▶ [PROVIDED MATERIAL]:
%%

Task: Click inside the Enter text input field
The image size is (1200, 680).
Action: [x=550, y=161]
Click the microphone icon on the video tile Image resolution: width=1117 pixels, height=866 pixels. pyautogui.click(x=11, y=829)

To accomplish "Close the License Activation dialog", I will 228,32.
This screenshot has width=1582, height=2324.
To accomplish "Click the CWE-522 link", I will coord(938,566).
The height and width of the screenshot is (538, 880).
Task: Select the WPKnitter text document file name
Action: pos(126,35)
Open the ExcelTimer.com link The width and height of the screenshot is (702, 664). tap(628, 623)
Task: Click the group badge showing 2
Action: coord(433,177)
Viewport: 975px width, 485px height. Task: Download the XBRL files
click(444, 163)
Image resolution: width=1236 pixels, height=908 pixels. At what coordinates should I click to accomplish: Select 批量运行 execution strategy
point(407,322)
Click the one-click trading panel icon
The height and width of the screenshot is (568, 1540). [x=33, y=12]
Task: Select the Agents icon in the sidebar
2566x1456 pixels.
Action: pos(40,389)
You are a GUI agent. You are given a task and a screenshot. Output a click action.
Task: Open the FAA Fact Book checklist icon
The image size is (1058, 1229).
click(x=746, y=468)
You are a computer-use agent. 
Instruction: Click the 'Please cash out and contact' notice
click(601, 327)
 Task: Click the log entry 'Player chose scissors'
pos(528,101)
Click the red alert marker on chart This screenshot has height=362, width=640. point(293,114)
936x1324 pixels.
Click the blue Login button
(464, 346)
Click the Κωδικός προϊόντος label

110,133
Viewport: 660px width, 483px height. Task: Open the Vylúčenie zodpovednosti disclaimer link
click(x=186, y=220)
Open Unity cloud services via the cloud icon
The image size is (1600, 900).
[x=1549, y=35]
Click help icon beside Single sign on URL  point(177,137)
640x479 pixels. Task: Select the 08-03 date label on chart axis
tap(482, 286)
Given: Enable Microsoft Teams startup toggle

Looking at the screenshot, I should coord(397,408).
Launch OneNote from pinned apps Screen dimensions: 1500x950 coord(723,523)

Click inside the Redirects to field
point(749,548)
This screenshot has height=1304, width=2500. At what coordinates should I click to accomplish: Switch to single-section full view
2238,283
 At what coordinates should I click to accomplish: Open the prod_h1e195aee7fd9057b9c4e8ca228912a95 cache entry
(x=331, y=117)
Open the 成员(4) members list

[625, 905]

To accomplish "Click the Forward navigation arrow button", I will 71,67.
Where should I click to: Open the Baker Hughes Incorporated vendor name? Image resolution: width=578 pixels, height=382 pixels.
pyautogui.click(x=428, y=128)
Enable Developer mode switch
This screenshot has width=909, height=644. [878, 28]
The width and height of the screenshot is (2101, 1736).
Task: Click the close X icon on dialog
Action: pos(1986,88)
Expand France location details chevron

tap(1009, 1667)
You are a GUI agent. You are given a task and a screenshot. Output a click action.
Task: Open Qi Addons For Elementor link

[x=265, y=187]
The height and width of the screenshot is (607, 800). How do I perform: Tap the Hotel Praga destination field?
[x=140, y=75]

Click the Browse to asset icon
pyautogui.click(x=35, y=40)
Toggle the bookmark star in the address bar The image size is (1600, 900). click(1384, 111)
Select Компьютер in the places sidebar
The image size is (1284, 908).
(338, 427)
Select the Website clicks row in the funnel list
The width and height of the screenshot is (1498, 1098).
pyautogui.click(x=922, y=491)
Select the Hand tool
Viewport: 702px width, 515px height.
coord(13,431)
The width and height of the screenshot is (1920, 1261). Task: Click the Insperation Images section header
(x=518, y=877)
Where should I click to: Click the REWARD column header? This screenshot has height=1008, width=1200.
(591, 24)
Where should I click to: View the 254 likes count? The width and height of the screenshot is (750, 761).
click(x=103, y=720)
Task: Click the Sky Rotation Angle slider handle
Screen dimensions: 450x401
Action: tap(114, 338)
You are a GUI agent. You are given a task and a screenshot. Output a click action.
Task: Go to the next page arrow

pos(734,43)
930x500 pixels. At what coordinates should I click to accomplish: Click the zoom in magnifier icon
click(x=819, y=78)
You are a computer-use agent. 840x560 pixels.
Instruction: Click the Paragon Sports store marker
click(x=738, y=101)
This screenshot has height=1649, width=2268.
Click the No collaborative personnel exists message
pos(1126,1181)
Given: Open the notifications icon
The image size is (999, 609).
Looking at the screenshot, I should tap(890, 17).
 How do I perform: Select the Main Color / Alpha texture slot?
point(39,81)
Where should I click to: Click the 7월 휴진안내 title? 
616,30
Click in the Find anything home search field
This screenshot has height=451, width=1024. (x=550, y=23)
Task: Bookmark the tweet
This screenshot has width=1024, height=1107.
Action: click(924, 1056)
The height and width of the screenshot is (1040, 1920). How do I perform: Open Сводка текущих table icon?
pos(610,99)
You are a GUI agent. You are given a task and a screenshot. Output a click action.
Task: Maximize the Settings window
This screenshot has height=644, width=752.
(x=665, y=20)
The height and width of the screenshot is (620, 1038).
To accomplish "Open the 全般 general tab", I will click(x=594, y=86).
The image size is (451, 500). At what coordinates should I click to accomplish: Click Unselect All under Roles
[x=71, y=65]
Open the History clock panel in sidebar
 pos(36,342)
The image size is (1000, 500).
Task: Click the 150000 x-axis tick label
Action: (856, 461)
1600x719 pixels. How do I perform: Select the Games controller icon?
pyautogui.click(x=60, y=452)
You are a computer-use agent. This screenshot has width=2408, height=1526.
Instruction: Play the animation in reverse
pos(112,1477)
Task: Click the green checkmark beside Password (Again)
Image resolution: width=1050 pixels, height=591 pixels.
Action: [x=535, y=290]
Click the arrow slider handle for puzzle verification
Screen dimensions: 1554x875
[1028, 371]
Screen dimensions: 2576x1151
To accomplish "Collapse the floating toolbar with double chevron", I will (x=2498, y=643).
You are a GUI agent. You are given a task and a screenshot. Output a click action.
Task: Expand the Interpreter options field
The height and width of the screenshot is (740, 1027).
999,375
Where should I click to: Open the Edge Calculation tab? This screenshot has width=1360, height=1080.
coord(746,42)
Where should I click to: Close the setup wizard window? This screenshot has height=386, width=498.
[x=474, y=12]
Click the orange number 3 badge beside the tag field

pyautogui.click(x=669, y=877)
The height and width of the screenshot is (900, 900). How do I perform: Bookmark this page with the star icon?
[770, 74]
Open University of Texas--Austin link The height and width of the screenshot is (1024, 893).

%%

▶ [EXERCISE]:
Identify every line in the material above that contains the word "chevron", and copy each of those lines in full. Case counts.

▶ [RESULT OF THE EXERCISE]:
Expand France location details chevron
To accomplish "Collapse the floating toolbar with double chevron", I will (x=2498, y=643).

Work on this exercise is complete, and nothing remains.